Data shown ▸

┏━━

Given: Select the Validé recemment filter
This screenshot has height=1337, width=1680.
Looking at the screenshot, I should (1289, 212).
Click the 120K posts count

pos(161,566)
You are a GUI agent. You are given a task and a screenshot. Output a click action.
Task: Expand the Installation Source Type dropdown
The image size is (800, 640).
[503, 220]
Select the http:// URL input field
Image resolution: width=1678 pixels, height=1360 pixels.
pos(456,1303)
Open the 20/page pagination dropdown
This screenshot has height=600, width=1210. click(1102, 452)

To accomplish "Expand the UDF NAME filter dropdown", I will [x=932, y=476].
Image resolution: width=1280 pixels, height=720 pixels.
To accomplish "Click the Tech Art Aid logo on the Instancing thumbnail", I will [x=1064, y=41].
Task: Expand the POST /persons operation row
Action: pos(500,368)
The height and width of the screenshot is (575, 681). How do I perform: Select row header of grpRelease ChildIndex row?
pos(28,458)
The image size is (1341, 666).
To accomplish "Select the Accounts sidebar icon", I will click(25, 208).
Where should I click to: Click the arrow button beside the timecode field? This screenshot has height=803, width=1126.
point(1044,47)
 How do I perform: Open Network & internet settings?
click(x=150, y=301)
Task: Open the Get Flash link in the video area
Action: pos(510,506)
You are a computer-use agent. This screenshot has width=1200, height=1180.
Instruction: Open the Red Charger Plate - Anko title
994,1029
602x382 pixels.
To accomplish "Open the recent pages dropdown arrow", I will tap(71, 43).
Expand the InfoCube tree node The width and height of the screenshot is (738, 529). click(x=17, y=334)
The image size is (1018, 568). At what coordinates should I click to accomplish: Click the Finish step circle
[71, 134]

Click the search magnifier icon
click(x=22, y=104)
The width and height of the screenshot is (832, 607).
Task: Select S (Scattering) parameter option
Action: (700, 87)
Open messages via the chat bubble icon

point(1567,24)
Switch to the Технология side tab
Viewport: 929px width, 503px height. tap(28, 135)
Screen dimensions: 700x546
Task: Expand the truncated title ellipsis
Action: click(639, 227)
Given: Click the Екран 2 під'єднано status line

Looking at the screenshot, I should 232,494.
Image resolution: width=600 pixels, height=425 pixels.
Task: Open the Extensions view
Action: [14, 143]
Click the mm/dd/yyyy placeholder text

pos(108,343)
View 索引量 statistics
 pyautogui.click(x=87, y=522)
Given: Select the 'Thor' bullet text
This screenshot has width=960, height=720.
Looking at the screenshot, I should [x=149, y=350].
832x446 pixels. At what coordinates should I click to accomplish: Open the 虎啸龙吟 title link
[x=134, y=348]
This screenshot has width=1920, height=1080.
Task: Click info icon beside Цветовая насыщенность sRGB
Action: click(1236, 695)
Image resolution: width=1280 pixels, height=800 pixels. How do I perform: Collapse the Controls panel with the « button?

┗━━

What the task requires ▸ Gather from the data above every line with the string "agent".

Reply ▸
You are a GUI agent. You are given a task and a screenshot. Output a click action.
You are a computer-use agent. This screenshot has width=1200, height=1180.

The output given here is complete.